We and others recently discovered that the immune response to intestinal helminth infection requires a specialized epithelial lineage known as the tuft cell. We believe these cells represent the missing link in initiation of type 2 inflammation. Tuft cells physically bridge the divide between helminths in the intestinal lumen and immune cells in the underlying tissue, and encode a chemical sensing pathway that we found is required for intestinal type 2 immune responses. The immediate goals of our laboratory are to determine how intestinal tuft cells detect helminth infection and how they regulate the downstream changes in intestinal physiology that are a hallmark of type 2 immunity. In the longer term, we will study the immune detection of allergens and use tuft cells as an entry point to study interactions of the immune and nervous systems.

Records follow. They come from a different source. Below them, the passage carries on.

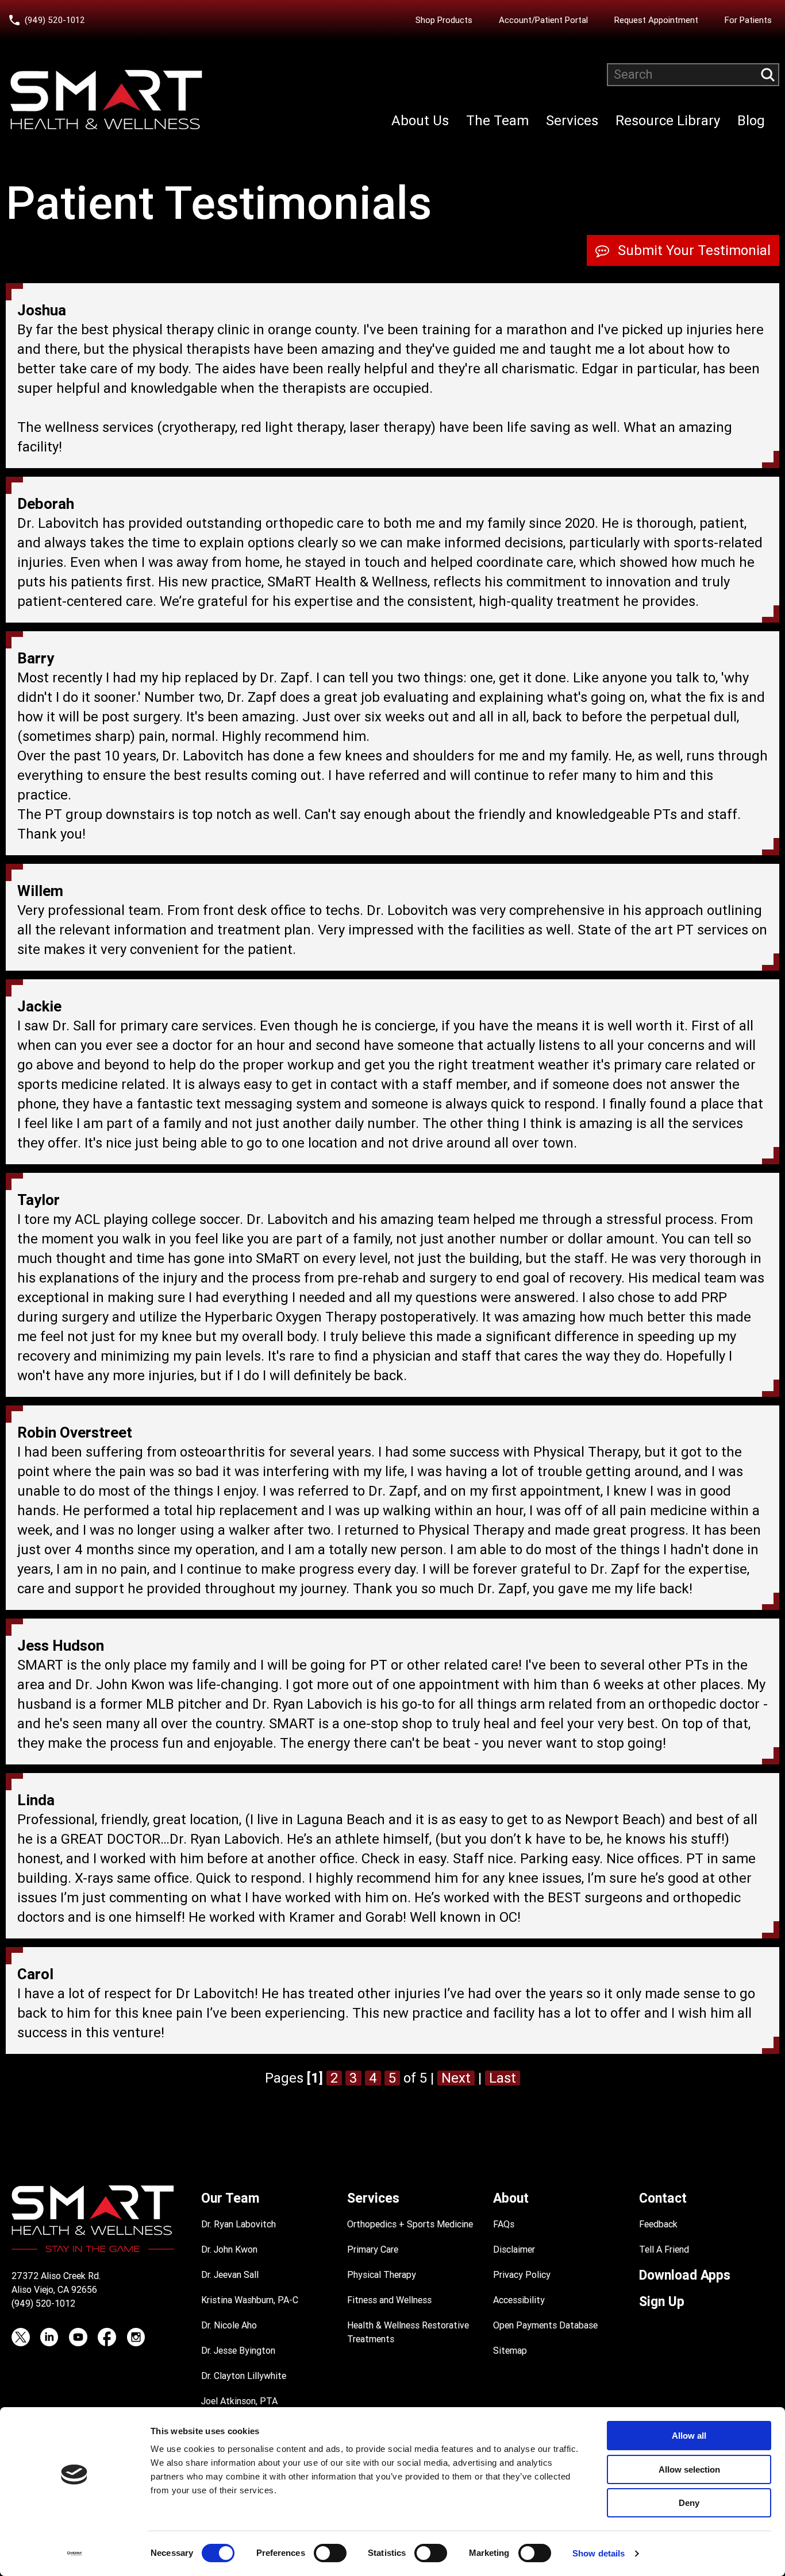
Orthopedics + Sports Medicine (410, 2224)
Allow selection (689, 2469)
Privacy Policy (522, 2274)
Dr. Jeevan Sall (230, 2274)
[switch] (330, 2553)
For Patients (748, 20)
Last (502, 2078)
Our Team (230, 2198)
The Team (497, 121)
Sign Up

Our work represents an entirely new strategy for understanding type 2 immune responses, and uses creative experimental approaches to finally answer a fundamental question: how are helminths sensed by the immune system? Although focused on helminth infection, this work may provide insights into the detection of allergens and other type 2 agonists as well. Our findings could therefore uncover novel therapeutic targets for treating both helminths, which infect billions worldwide, and allergic inflammation, which represents an emerging epidemic.